Heyerdahl, a Norwegian ethnographer, botanist and zoologist, devised the voyage in order to prove his hypothesis that the South Pacific was populated from east to west, contrary to the popular belief. Despite the presence of evidence to support his claims, the larger scientific community remained unconvinced that crafts of such rudimentary design could survive a cross-Pacific voyage.
To prove the journey was possible, Heyerdahl constructed a raft, which he christened the Kon-Tiki after the Incan king who had made the journey according to South American lore, using only materials and technology that would have been common to the people of South America in early history.
Defiant of the odds, Heyerdahl and his team struck out, using only the current and the trade winds to propel them across the Pacific.
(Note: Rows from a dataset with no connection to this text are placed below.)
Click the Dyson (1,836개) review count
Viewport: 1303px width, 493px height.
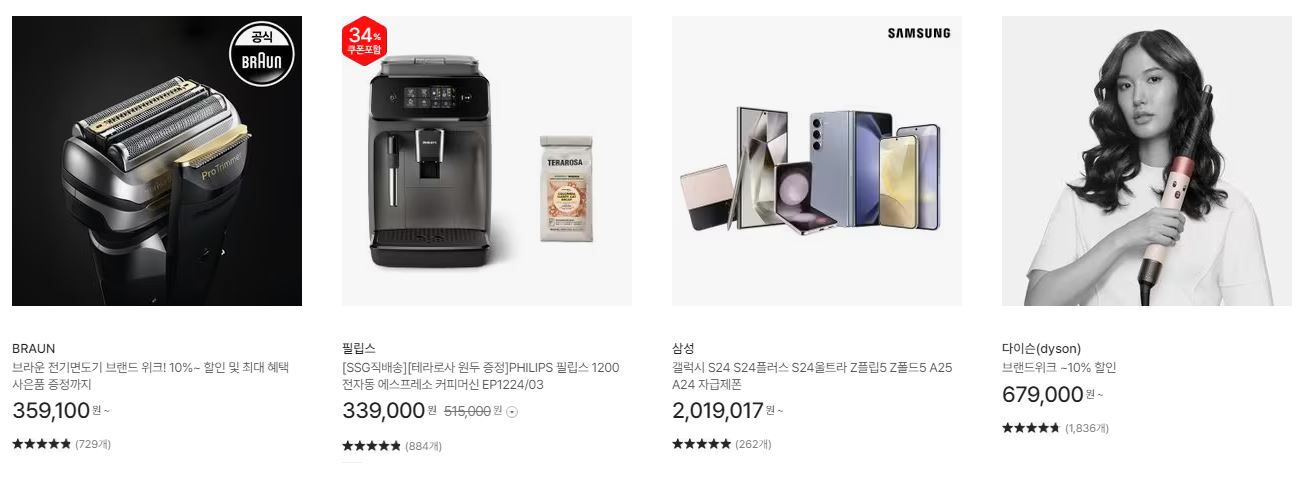[x=1087, y=428]
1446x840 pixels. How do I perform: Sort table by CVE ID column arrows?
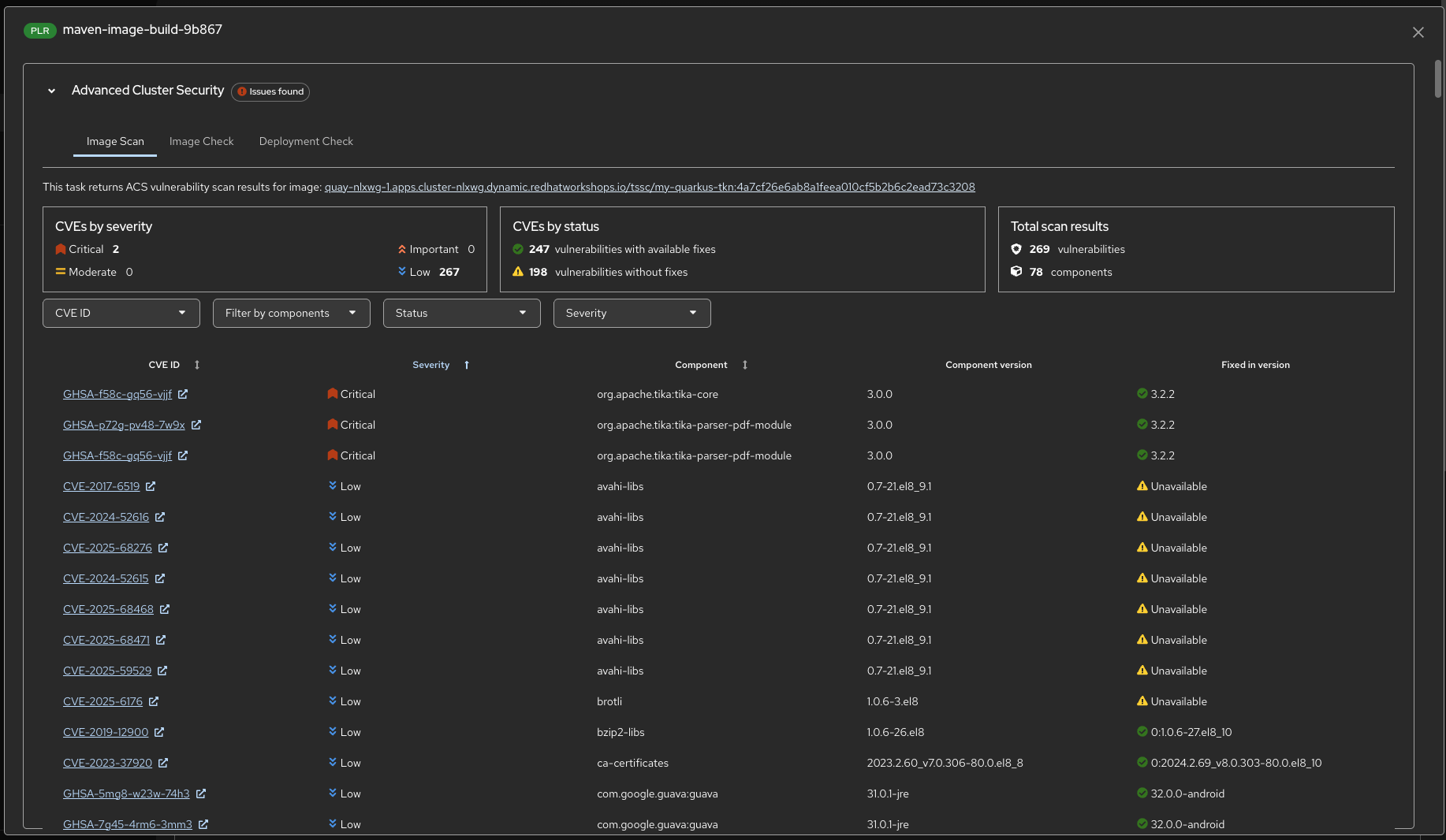(x=197, y=365)
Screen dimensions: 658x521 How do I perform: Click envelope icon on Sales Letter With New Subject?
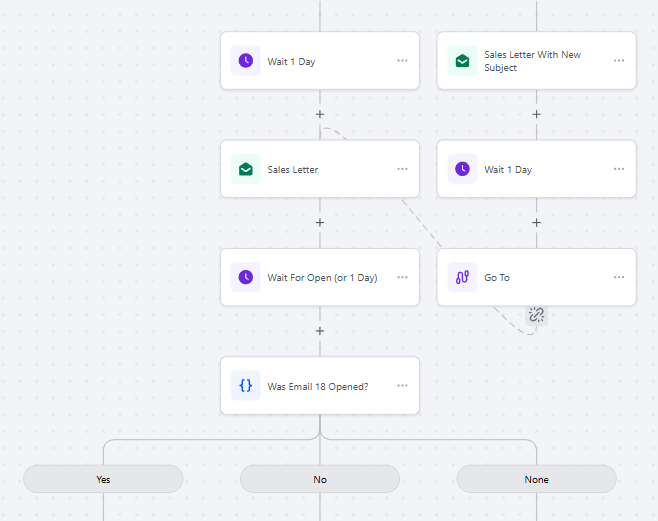coord(462,61)
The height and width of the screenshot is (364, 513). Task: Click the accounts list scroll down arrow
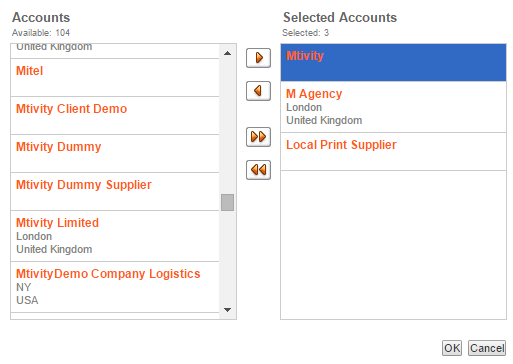coord(228,310)
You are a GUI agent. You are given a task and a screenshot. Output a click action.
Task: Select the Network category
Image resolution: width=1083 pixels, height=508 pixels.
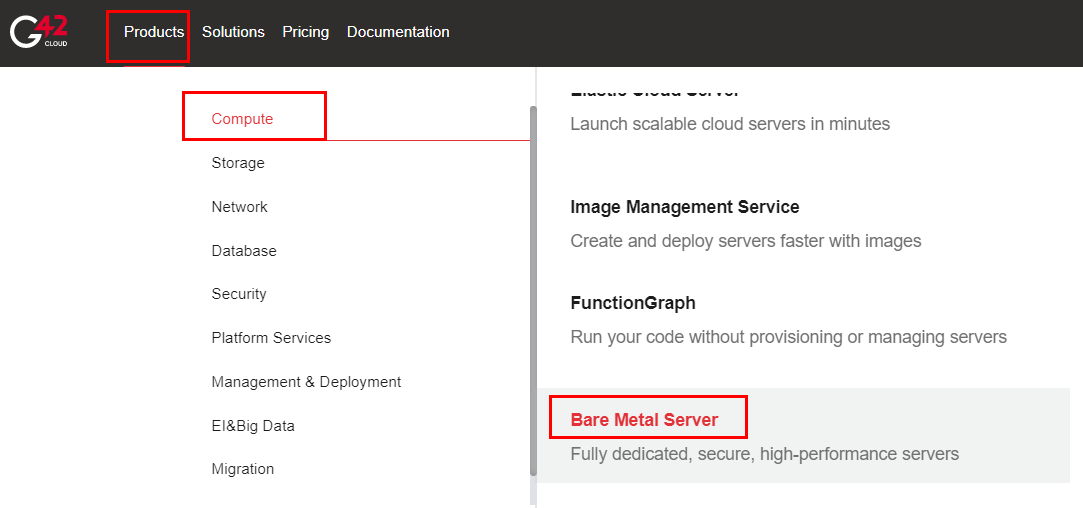240,207
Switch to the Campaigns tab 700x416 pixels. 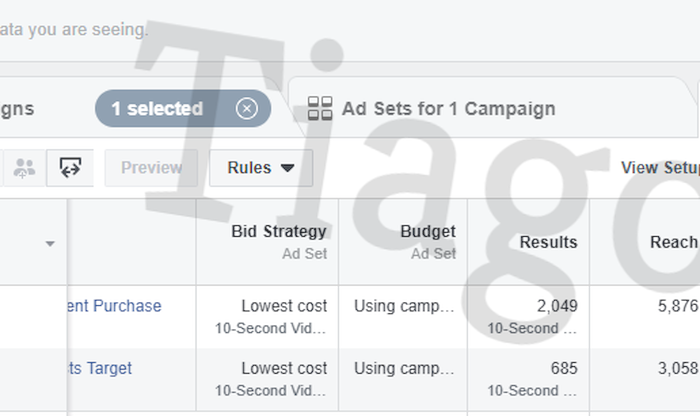click(18, 109)
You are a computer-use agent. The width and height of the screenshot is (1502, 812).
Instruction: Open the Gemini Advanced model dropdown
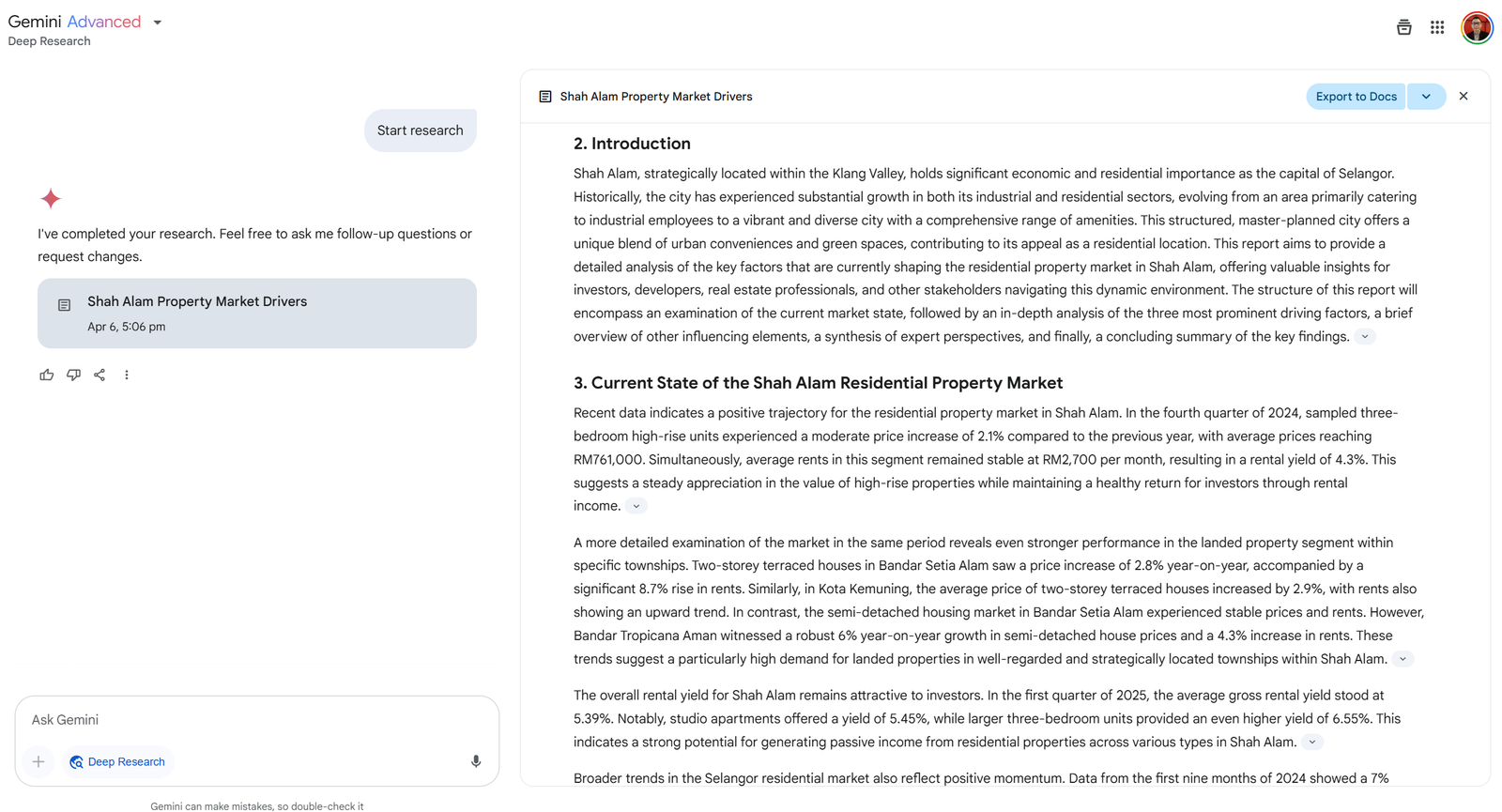158,23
The crew assembled a collection of modern and ancient equipment, including a store of U.S. Army rations, hand-crank radios and six Eterna wristwatches.
Eterna had been building timepieces since the mid 1800s and had made many horological benchmarks along the way: They filed for the first patent for a mechanical alarm wristwatch in 1908 and the design of the worlds smallest production wristwatch in 1930. The simple watches that Heyerdahl and his crew used were subjected to - and survived – conditions to which many watches would have quickly succumbed.
Shortly after the news of Heyerdahl’s success reached Switzerland, Eterna began assembling a new line of watches in his honor. The new line, the Kon-Tiki Series, came to exemplify the spirit of maritime adventure and exploration. In addition to bearing the name of Heyerdahl’s vessel, the case back of each Kon-Tiki was adorned with a likeness of the raft.
This particular piece, dating to the late 1960s, has a gorgeous sea-blue dial and elegant baton hands. Whether paired with a colorful nylon strap or worn on its original steel bracelet, this watch is dripping with vintage nautical appeal, making it the perfect accoutrement for sea-borne summer fun.